Other computer vulnerabilities are less well-known and may be program or system specific. An excellent source of information about these hazards is the Computer Security Technical Vulnerability Reporting Program (CSTVRP) managed by the National Security Agency (NSA). The program was established in 1986 by the DoD as a means of collecting and distributing information about known or suspected computer vulnerabilities. The objective of this reporting program is to ensure that data processing facilities can be alerted when a vulnerability is identified.

Department of Defense Instruction DoDI 5215.2, Computer Security Technical Vulnerability Reporting Program (CSTVRP), dated November 2, 1986, established specific procedures for reporting such information within the DoD. The program focuses on technical vulnerabilities in commercially available hardware, firmware, and software products.
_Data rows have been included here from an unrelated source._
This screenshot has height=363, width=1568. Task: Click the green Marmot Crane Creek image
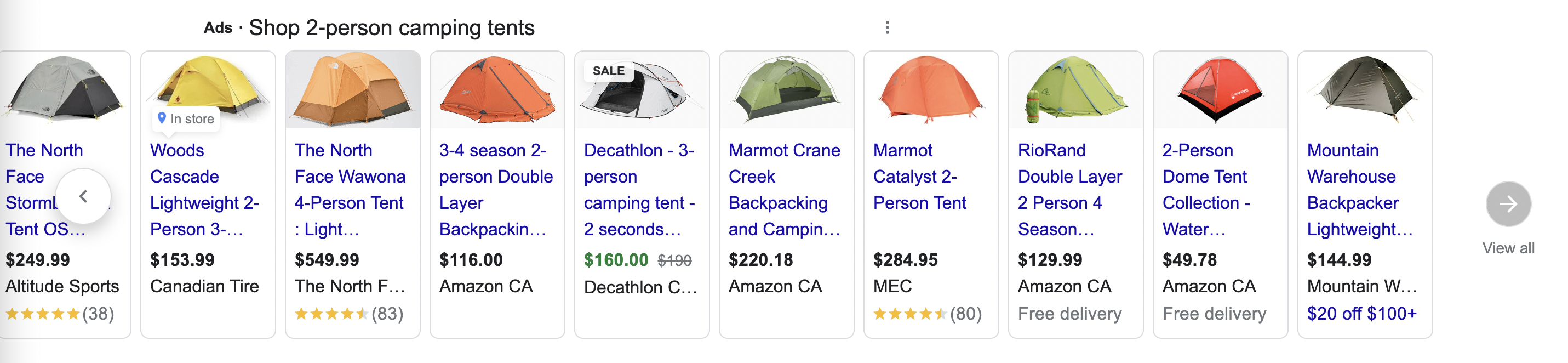[x=786, y=90]
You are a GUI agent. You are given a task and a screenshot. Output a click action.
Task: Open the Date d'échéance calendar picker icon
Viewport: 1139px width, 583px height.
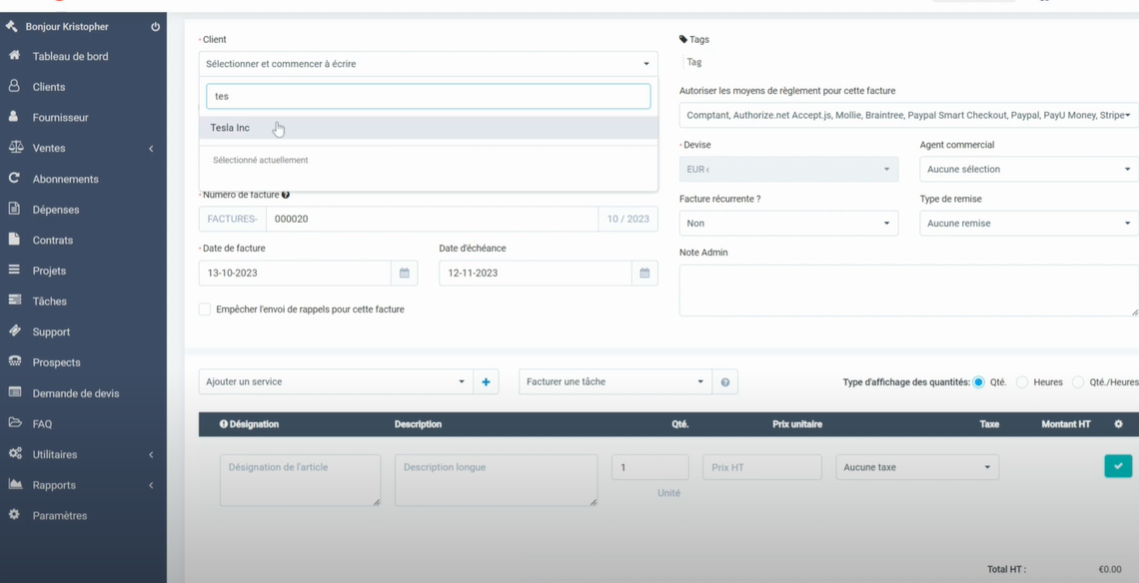[645, 273]
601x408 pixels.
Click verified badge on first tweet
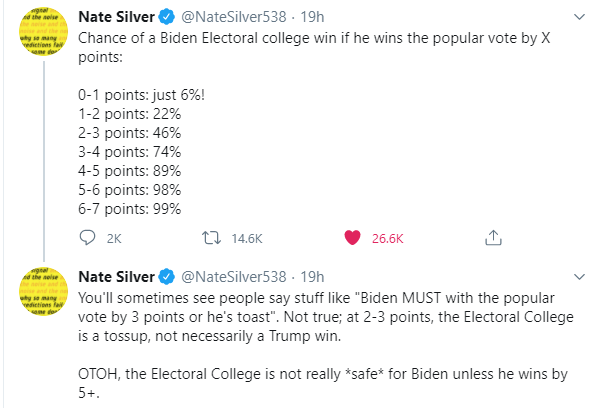pos(167,17)
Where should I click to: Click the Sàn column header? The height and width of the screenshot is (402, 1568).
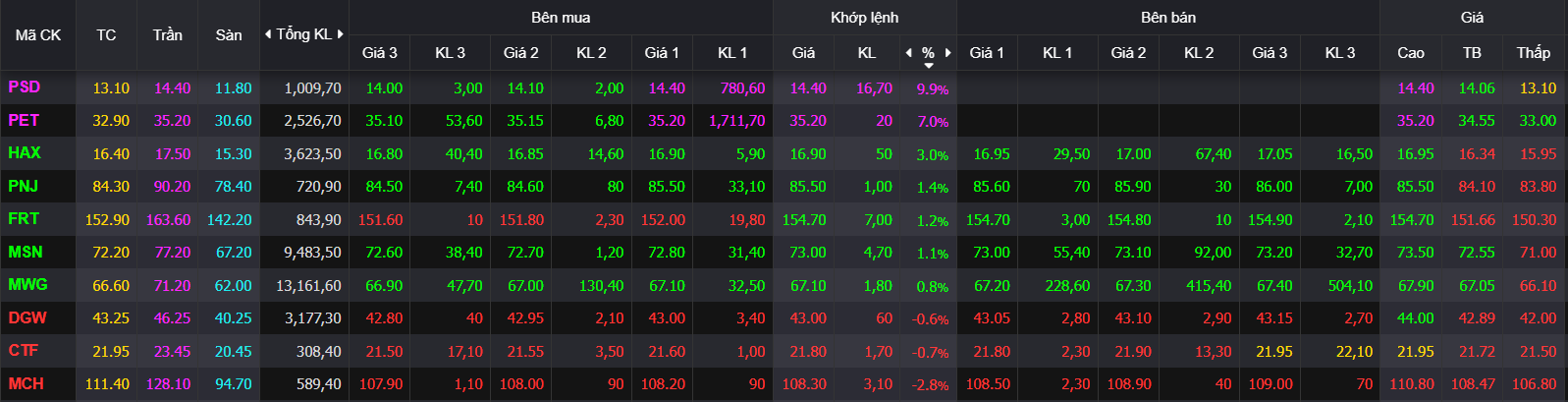[x=229, y=35]
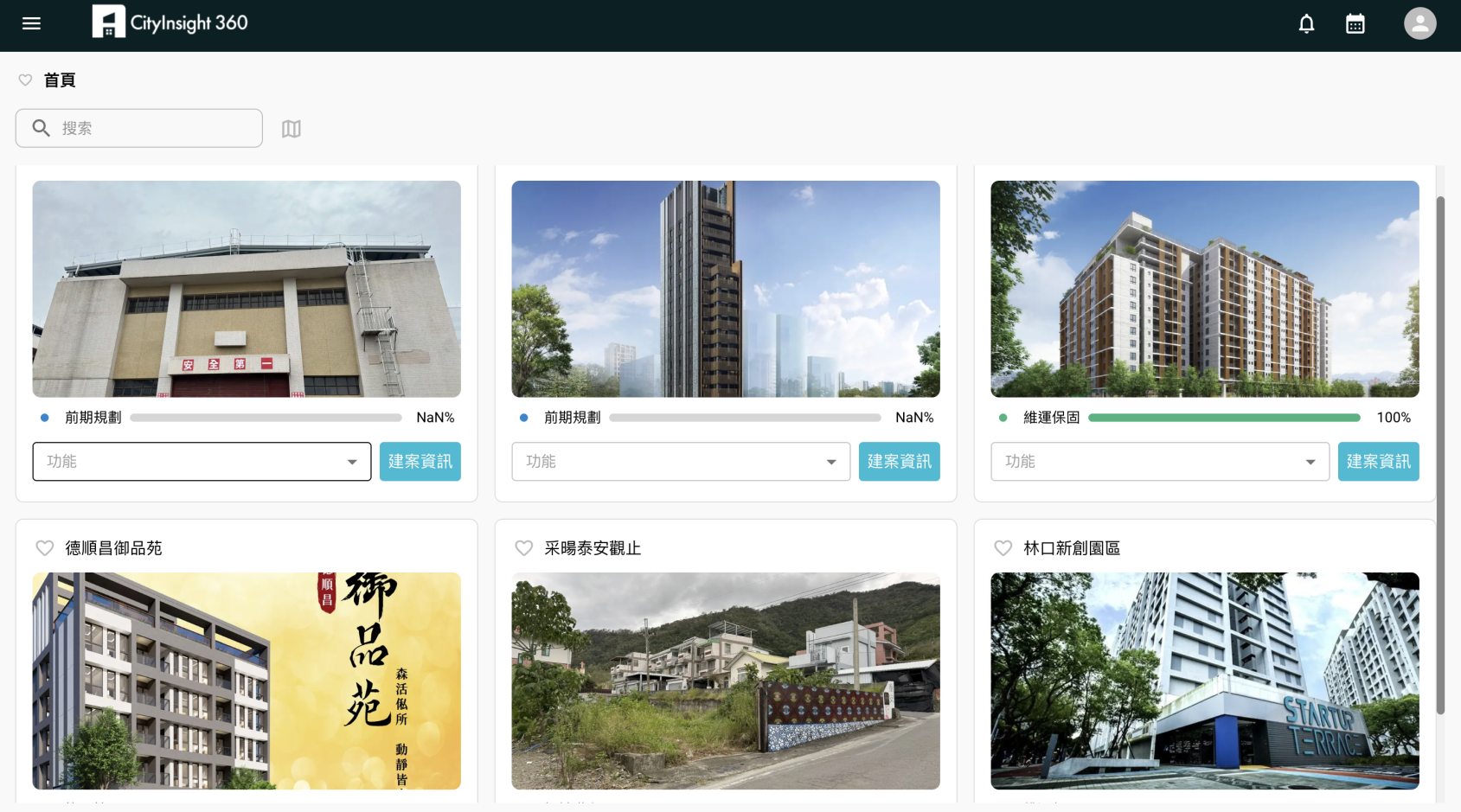Click 建案資訊 button on 100% card
The width and height of the screenshot is (1461, 812).
[x=1378, y=462]
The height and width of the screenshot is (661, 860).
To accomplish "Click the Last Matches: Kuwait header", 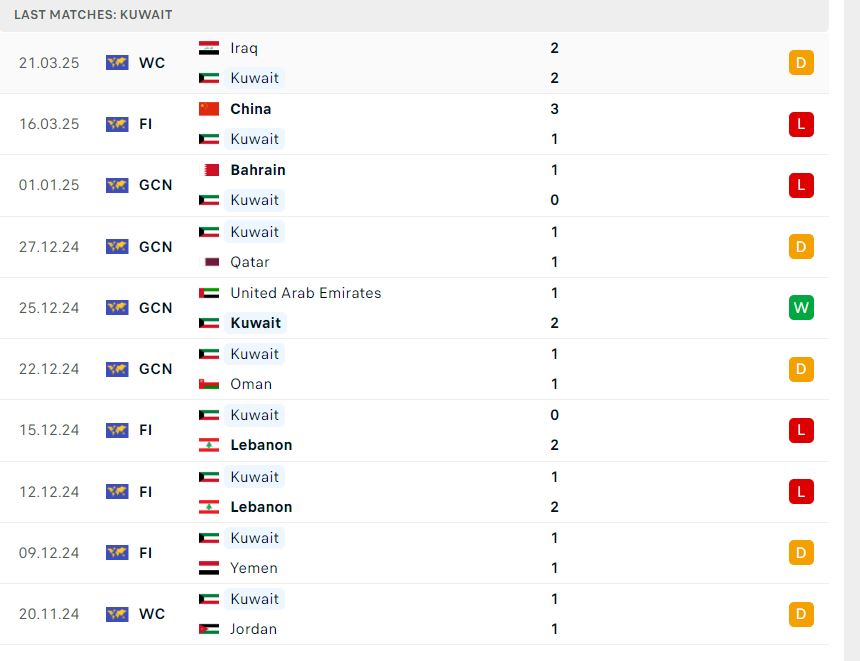I will pos(93,15).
The reporting form asks for a point of contact, nature of the vulnerability, type of system, and related factors. NSA will not disclose the source of a report as this would unfairly jeopardize the reporting facility's AIS security. After the data is evaluated, a formal report is generated by NSA and disseminated via established channels.

The instruction that established the program applies only to the DoD. Participation is voluntary for DoD contractors and the non-DoD AIS community, including government and commercial activities. Whether mandatory or voluntary, participation benefits everyone. The unauthorized disclosure of sensitive proprietary data could be as devastating to a company as the loss of sensitive or classified data would be to a government program. For additional information, cleared contractors participating in the Defense Industrial Security Program should contact their local Defense Investigative Service field office.

Understanding vulnerabilities is only one aspect of computer security - but a very important one. All data, whether proprietary, unclassified, or classified, has economic, geopolitical, or military value, which makes it a tempting target for our competitors, foreign or domestic.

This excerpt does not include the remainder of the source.